Tens of millions of people on this third rock from the sun, this only place in the universe where free will is at least possible, live under the yoke of tyranny. Those who do not, share one thing in common: Periodically, they get to vote.
Today, Canadians get to vote for the government they believe will, on balance, reflect their values, protect their civil rights and deliver a minimum standard of social equity and fairness.
Is the system here in the Great White North perfect?
One of Britain’s great prime ministers, Winston Churchill, is alleged to have said: “Many forms of government have been tried, and will be tried in this world of sin and woe. No one pretends that democracy is. . .all-wise. Indeed it has been said that democracy is the worst form of government except for all those other forms that have been tried from time to time.”
Canada’s system is, by and large, Winston’s. Again, is it perfect?
We might prefer some form of proportional representation, in which pluralities of votes in individual constituencies truly represent the will of the people. We might expect those we elect to advocate our interests vigorously and without fear of back-benching themselves into political oblivion. We might want partisan bickering to dissolve, replaced by cross-party negotiation on the most important issues that concern Canadians: jobs, education, health care.
To quote an artist, “we don’t always get what we want, but sometimes we get what we need”.
So, then, what do we need?
Is it a government that panders to an ideologically calcified segment of our society, or one that listens to everyone?
Is it a government that prescribes political fixes for problems that don’t actually exist, or one that recognizes trials and tribulations as they emerge in the towns and cities where people actually live, raise families, work and die?
Is it a government that, in the end, believes in, and cherishes, the people it purports to represent, or one that rests contemptuously on its talking points?
These are the big questions that politicians are forbidden to answer, the queries that even their advocates and factotums are unequipped to address. These are the quandaries only we, the people, are permitted by our democracy, to resolve. We get to vote.
In recent years, New Brunswickers have been voting in droves. They’ve lined up at local Lions Centres, at kiosks in malls, at “hole-in-the-wall” outposts in small-town locations. In other words, we, and only we, get to (and do) vote.
The question is no longer how we vote today, but that we do. Those who choose to stay home and watch the latest episode of “Game of Thrones”, rather than engage in the “live-action-role-play” of their own existence on this benighted planet, are cheating themselves – and the rest of us.

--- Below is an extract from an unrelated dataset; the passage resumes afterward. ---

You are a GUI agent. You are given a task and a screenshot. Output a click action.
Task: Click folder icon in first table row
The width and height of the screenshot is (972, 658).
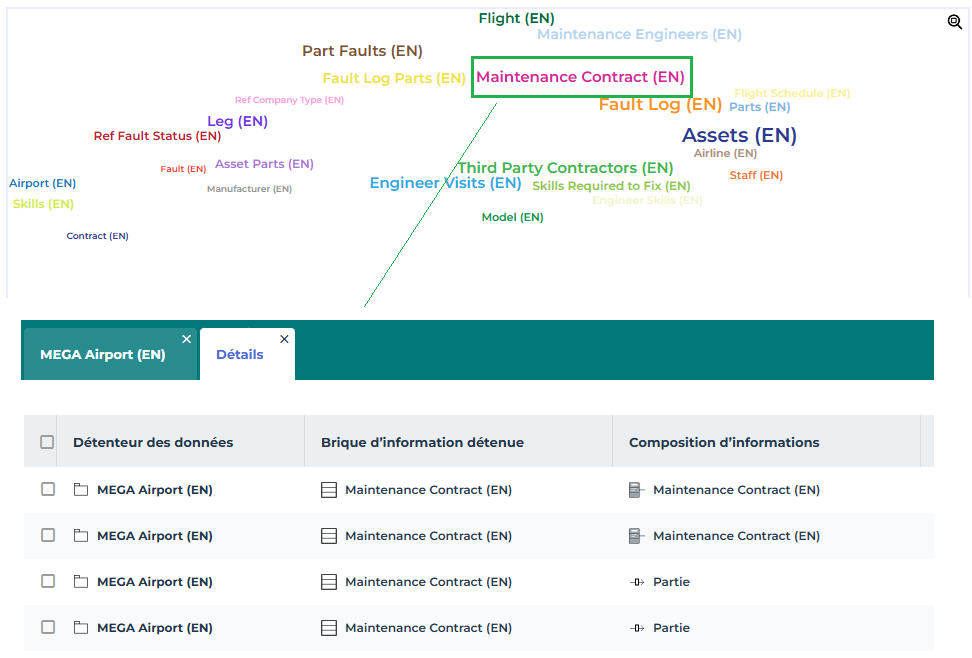81,490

Like it or not, we are all in this together. That’s what it means to belong to a democracy; and, surely, we belong to it as much as it belongs to us. For, if we don’t exercise our right to choose how we live and work, we abrogate our power to determine how our children live and work. We abandon them in the most irresponsible ways imaginable.
We become the heroes of our own lives simply by acknowledging that no one is coming to rescue us from inequity and despair – no one, that is, except us.
We vote to change the world. We vote to change the only universe we know. We vote to become better than we’ve ever been before.